Directive 1: Format the listing lines from the line with "coordinates (595, 256)." to the line with "center [10, 334]." as a Markdown table with the columns Row and Listing line, numbering each row and omitting blank lines.

:: Passage shown

I found it a close question, but I was mostly persuaded by this argument (developed in the IFC brief, and not really engaged in the opposing professors' amicus):  The IOIA additionally provides that "The President shall be authorized, in the light of the functions performed by any such international organization, by appropriate Executive order to withhold or withdraw from any such organization or its officers or employees any of the privileges, exemptions, and immunities provided for in this subchapter ..."  28 U.S.C 288.  That looks like a delegation to the President to allow a more flexible approach to immunity where appropriate, which is consistent with picking a near-absolute and fixed baseline immunity.  (The plaintiffs' brief and the opposing professors' amicus brief complain that using the 1945 baseline is unduly rigid, but that's simply not true once one considers the role of the President).  Then, when Congress enacted the FSIA, it made no reference to the IOIA or to international organizations, or to the President's role under IOIA.  I think that meant it was leaving their immunity to the President to decide under IOIA, rather than supplanting the President's role.   (This argument is somewhat parallel to the immunity of foreign governments officials, which is also not covered in the FSIA).

Notably, the briefs on both sides concentrate heavily on finding Congress' meaning at the time of enactment (so, it's another case of statutory originalism).

I can't resist this aside, though it's not in the briefs or part of the question presented at the Supreme Court:  The IFC should absolutely lose this case (as to immunity), despite our amicus.  The IFC's Charter (called its Article of Agreement) states: 

Actions may be brought against the [IFC] only in a court of competent jurisdiction in the territories of a member in which the Corporation has an office, has appointed an agent for the purpose of accepting service or notice of process, or has issued or guaranteed securities.

That looks like a waiver of immunity to me, and the IOIA specifically says international organizations may waive their immunity.  If that's right, there's no need for the Court to answer the question presented, because there's no immunity even under a 1945 version of immunity.  But in a preposterous opinion in Mendaro v. World Bank, 717 F.2d 610 (D.C. Cir. 1983), the D.C. Circuit read equivalent language in the World Bank charter to allow only a suit that “would benefit the organization over the long term.”  The D.C. Circuit in Jam dutifully followed Mendaro, although Judge Silberman's opinion for the panel expressed some doubt about it (calling it, with some understatement, "a bit strange"), and the Supreme Court did not take up the issue.

::::
:: Provided data

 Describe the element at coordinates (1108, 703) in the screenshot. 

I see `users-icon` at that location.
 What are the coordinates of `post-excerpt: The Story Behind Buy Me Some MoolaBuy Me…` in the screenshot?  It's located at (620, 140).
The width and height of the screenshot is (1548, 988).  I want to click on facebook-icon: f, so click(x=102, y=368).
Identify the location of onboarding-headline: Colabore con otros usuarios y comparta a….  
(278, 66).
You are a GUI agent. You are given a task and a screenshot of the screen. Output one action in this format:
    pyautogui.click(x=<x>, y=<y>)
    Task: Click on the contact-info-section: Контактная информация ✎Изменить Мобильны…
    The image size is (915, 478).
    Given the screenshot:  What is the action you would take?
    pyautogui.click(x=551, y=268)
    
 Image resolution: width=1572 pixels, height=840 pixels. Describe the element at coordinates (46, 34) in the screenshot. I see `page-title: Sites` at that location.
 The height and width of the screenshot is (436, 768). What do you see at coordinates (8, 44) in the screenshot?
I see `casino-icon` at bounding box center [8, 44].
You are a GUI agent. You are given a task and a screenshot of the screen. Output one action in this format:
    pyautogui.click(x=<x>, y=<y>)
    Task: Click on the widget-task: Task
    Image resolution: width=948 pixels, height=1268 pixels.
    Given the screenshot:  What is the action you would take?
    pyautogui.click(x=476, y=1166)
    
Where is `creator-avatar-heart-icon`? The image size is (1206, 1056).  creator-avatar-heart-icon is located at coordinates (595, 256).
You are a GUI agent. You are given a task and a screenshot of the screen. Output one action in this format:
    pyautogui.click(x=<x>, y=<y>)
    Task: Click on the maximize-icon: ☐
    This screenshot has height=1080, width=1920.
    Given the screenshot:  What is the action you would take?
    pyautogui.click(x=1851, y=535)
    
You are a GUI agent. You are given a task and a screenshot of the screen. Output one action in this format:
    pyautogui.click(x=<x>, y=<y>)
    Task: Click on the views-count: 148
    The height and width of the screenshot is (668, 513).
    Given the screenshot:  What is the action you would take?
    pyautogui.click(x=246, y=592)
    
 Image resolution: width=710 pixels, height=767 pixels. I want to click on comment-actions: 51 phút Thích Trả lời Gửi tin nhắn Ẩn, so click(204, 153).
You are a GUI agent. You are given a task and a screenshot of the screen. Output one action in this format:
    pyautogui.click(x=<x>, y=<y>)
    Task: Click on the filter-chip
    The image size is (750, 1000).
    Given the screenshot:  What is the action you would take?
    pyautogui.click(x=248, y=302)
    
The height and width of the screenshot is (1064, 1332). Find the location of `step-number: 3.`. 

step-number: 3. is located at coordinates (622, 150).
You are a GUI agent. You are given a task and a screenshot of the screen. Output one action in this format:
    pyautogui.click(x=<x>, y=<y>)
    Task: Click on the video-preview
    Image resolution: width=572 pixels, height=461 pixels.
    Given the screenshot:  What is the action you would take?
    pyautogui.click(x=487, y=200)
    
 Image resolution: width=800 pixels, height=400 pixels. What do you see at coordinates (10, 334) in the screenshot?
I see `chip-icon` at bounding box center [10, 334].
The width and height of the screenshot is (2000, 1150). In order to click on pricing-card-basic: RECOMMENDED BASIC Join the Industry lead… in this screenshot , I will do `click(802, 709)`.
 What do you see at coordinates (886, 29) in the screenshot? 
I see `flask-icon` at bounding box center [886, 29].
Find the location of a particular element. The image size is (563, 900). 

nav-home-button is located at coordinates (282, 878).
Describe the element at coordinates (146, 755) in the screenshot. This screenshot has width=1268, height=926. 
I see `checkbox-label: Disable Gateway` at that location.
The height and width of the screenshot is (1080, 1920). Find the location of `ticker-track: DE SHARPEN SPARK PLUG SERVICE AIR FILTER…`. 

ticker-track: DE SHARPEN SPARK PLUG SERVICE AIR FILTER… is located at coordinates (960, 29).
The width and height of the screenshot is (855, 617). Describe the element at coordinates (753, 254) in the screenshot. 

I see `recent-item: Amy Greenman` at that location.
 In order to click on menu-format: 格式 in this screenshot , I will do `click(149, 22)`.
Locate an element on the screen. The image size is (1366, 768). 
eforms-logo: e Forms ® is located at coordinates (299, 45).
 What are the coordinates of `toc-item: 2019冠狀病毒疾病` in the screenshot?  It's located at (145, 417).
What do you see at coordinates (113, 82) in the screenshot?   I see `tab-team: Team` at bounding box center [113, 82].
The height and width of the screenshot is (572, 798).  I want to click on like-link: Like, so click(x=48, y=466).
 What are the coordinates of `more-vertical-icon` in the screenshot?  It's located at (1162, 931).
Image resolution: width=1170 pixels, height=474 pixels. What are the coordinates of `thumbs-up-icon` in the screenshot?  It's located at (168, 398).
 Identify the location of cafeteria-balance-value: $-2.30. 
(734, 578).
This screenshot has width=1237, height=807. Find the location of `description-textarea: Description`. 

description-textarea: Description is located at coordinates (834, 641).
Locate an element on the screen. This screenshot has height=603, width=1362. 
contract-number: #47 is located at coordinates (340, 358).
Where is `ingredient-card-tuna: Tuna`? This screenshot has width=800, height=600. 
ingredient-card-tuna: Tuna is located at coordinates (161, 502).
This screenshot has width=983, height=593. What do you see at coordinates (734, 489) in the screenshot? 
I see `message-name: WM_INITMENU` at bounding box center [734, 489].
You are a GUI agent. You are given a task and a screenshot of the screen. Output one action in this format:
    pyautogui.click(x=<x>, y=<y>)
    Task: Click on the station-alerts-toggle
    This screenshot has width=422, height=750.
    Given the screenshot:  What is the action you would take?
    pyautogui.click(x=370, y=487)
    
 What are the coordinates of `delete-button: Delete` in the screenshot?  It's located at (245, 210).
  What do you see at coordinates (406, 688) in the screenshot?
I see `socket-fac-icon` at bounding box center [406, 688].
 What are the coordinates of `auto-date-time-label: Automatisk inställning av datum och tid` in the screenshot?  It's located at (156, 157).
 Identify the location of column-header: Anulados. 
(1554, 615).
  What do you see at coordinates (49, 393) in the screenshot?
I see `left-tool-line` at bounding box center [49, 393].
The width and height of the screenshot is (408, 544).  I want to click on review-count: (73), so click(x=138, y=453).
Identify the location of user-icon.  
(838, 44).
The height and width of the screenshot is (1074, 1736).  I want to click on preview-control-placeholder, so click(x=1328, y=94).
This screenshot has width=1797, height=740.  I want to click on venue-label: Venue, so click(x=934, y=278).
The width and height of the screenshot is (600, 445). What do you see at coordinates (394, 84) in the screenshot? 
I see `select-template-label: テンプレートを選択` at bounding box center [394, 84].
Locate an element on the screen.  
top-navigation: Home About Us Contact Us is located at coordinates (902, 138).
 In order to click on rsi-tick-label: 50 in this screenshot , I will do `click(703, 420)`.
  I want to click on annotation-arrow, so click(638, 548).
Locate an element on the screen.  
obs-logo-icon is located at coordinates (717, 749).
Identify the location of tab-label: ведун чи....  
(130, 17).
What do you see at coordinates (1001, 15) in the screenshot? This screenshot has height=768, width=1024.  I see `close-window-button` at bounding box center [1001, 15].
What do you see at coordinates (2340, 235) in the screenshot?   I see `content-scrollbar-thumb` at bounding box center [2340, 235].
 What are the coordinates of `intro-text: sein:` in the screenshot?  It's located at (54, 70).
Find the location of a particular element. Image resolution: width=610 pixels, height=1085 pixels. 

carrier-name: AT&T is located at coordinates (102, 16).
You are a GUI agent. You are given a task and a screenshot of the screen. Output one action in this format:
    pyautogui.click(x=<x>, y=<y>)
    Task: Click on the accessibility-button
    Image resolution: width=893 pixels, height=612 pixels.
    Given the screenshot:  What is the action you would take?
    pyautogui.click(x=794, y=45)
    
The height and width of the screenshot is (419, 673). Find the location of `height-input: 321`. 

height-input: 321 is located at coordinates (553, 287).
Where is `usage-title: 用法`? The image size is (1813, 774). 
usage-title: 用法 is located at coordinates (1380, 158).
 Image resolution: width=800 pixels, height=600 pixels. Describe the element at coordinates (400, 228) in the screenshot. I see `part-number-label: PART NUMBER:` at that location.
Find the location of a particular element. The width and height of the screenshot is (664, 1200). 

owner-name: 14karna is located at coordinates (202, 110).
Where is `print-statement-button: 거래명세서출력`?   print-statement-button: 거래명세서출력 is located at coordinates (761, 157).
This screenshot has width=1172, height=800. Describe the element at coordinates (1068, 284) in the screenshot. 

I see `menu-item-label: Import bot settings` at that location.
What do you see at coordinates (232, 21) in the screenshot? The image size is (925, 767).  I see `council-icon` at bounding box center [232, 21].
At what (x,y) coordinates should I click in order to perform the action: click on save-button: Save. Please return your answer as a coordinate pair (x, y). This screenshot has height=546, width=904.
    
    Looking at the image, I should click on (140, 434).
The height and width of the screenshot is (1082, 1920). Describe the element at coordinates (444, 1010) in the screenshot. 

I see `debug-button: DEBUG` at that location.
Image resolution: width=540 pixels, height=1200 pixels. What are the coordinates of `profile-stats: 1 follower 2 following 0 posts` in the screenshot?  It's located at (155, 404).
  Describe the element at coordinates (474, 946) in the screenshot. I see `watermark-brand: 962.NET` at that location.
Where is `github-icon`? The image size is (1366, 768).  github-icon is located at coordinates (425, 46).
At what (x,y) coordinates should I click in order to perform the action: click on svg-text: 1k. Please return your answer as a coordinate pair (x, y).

::::

Directive 2:
Answer these questions about the passage on the IFC's immunity:
(a) What is the IFC's charter called?
(b) Which D.C. Circuit case read the World Bank charter to allow only a suit that "would benefit the organization over the long term"?
(c) What words did Judge Silberman's opinion use to describe that case?

Answer area 1:
| Row | Listing line |
|---|---|
| 1 | Where is `creator-avatar-heart-icon`? The image size is (1206, 1056).  creator-avatar-heart-icon is located at coordinates (595, 256). |
| 2 | You are a GUI agent. You are given a task and a screenshot of the screen. Output one action in this format: |
| 3 |     pyautogui.click(x=<x>, y=<y>) |
| 4 |     Task: Click on the maximize-icon: ☐ |
| 5 |     This screenshot has height=1080, width=1920. |
| 6 |     Given the screenshot:  What is the action you would take? |
| 7 |     pyautogui.click(x=1851, y=535) |
| 8 | You are a GUI agent. You are given a task and a screenshot of the screen. Output one action in this format: |
| 9 |     pyautogui.click(x=<x>, y=<y>) |
| 10 |     Task: Click on the views-count: 148 |
| 11 |     The height and width of the screenshot is (668, 513). |
| 12 |     Given the screenshot:  What is the action you would take? |
| 13 |     pyautogui.click(x=246, y=592) |
| 14 |  Image resolution: width=710 pixels, height=767 pixels. I want to click on comment-actions: 51 phút Thích Trả lời Gửi tin nhắn Ẩn, so click(204, 153). |
| 15 | You are a GUI agent. You are given a task and a screenshot of the screen. Output one action in this format: |
| 16 |     pyautogui.click(x=<x>, y=<y>) |
| 17 |     Task: Click on the filter-chip |
| 18 |     The image size is (750, 1000). |
| 19 |     Given the screenshot:  What is the action you would take? |
| 20 |     pyautogui.click(x=248, y=302) |
| 21 | The height and width of the screenshot is (1064, 1332). Find the location of `step-number: 3.`.  |
| 22 | step-number: 3. is located at coordinates (622, 150). |
| 23 | You are a GUI agent. You are given a task and a screenshot of the screen. Output one action in this format: |
| 24 |     pyautogui.click(x=<x>, y=<y>) |
| 25 |     Task: Click on the video-preview |
| 26 |     Image resolution: width=572 pixels, height=461 pixels. |
| 27 |     Given the screenshot:  What is the action you would take? |
| 28 |     pyautogui.click(x=487, y=200) |
| 29 |  Image resolution: width=800 pixels, height=400 pixels. What do you see at coordinates (10, 334) in the screenshot? |
| 30 | I see `chip-icon` at bounding box center [10, 334]. |

Answer area 2:
(a) Its Article of Agreement.
(b) Mendaro v. World Bank, 717 F.2d 610 (D.C. Cir. 1983).
(c) "a bit strange"